» **TRECHO PARA LEITURA**

REFLEXÕES

Pelo fim do modelo econômico Temer-Bolsonaro – Por Raphael Fagundes

A democratização da economia deve ser a bandeira da esquerda. O golpe de 2016 e o governo Bolsonaro foram ataques à democracia encabeçados pelo mercado financeiro

Temer e Bolsonaro.Créditos: Wilson Dias/Agência Brasil
Escrito en OPINIÃO el

O retorno à democracia plena só acontecerá quando o modelo econômico Temer-Bolsonaro tiver um fim. A estrutura econômica dos últimos sete anos está atrelada a um golpe e a um governo que ameaçou a democracia constantemente.

O golpe de 2016 tinha como objetivo central a implementação de uma economia pautada no teto de gastos e na destruição dos direitos trabalhistas. É o velho discurso de que é preciso atrair investidores baixando os custos do trabalho. Mas como terá investimento com a taxa de juros tão alta?

Um cidadão que possui uma empresa precisa pedir dinheiro emprestado ao banco para pagar as despesas e os funcionários. Ele irá devolver ao banco com os juros depois que vender suas mercadorias, pagar seus funcionários e fornecedores. Uma margem de lucro ficará com ele. No entanto, se a taxa de juros estiver alta, este empresário terá que pagar um valor maior ao banco, reduzindo assim seus lucros. Deste modo, ele fica desinteressado em investir. O risco é alto demais.

O modelo Temer-Bolsonaro da economia não foi capaz de atrair investimentos e afundou ainda mais a crise brasileira ampliando a miséria da população.

Mas, para a burguesia, crise não é miséria, crise é o desequilíbrio das contas. Há dois futuros em jogo. O primeiro é o do ponto de vista do modelo econômico Temer-Bolsonaro. Dizem que há riscos de a inflação aumentar e, por isso, é preciso manter a taxa de juros alta. O outro futuro é o modelo democrático da economia, no qual o investimento público irá gerar consumo e renda, aumentando a expectativa do mercado atraindo investidores.

Luiz Gonzaga Belluzzo e Gabriel Galípolo destacam: "Os bancos cuidam de administrar o estado da liquidez e do crédito, de acordo com a confiança sobre o futuro da economia e a possibilidade das empresas e governos de controlarem seus balanços". 1 Baixar os juros garantiria a liquidez, a circulação do dinheiro, permitindo o aumento da confiança.

» **AMOSTRA DE DADOS**
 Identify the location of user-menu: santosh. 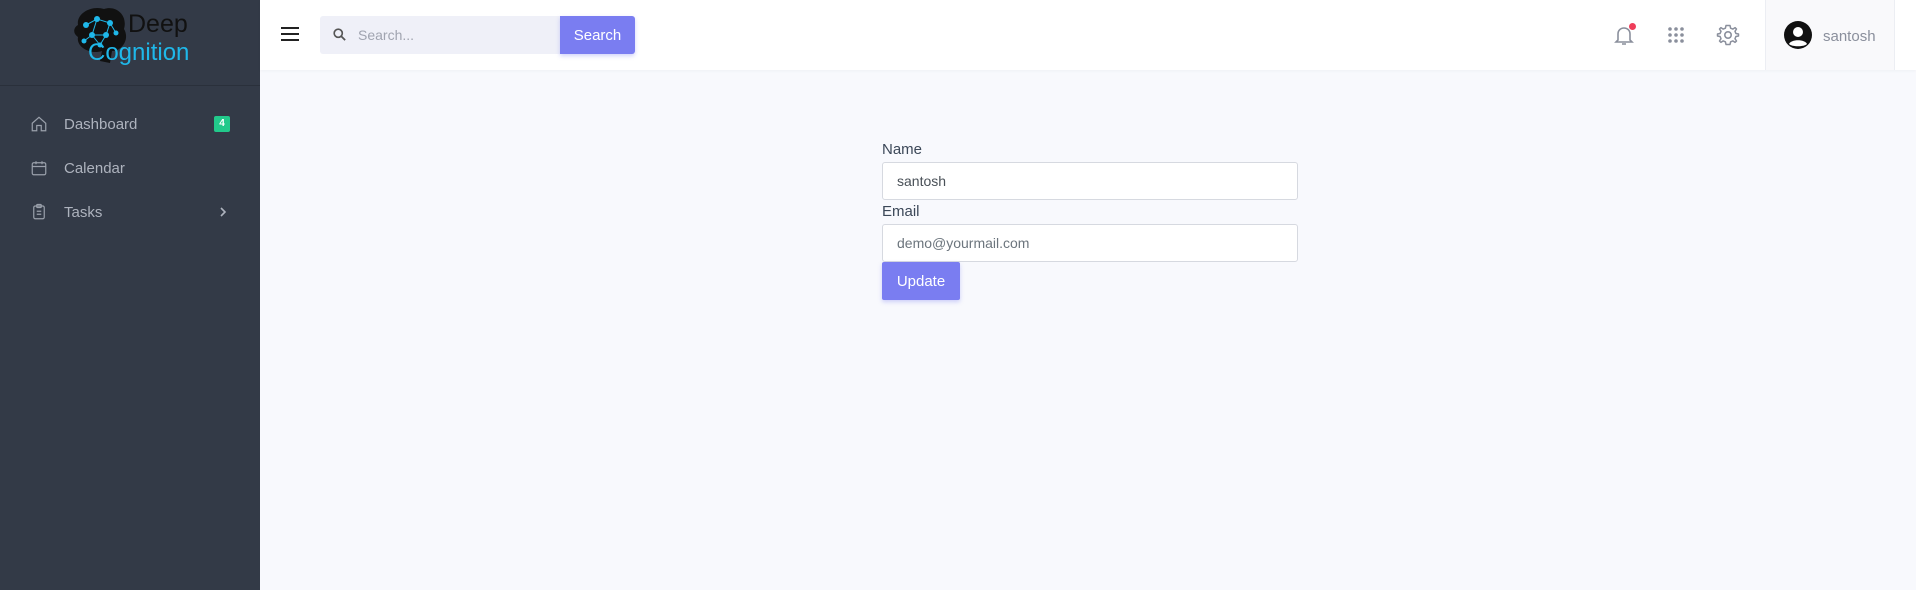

» **INSTRUÇÃO 1**
Reproduza fielmente o trecho do artigo sobre o modelo econômico Temer-Bolsonaro que vai de "O golpe de 2016 tinha" até "é alto demais.".
» **INSTRUÇÃO 2**
De acordo com o artigo sobre o modelo econômico Temer-Bolsonaro, qual era o objetivo central do golpe de 2016?

» **RESPOSTA ESCRITA 1**
O golpe de 2016 tinha como objetivo central a implementação de uma economia pautada no teto de gastos e na destruição dos direitos trabalhistas. É o velho discurso de que é preciso atrair investidores baixando os custos do trabalho. Mas como terá investimento com a taxa de juros tão alta?

Um cidadão que possui uma empresa precisa pedir dinheiro emprestado ao banco para pagar as despesas e os funcionários. Ele irá devolver ao banco com os juros depois que vender suas mercadorias, pagar seus funcionários e fornecedores. Uma margem de lucro ficará com ele. No entanto, se a taxa de juros estiver alta, este empresário terá que pagar um valor maior ao banco, reduzindo assim seus lucros. Deste modo, ele fica desinteressado em investir. O risco é alto demais.

» **RESPOSTA ESCRITA 2**
A implementação de uma economia pautada no teto de gastos e na destruição dos direitos trabalhistas.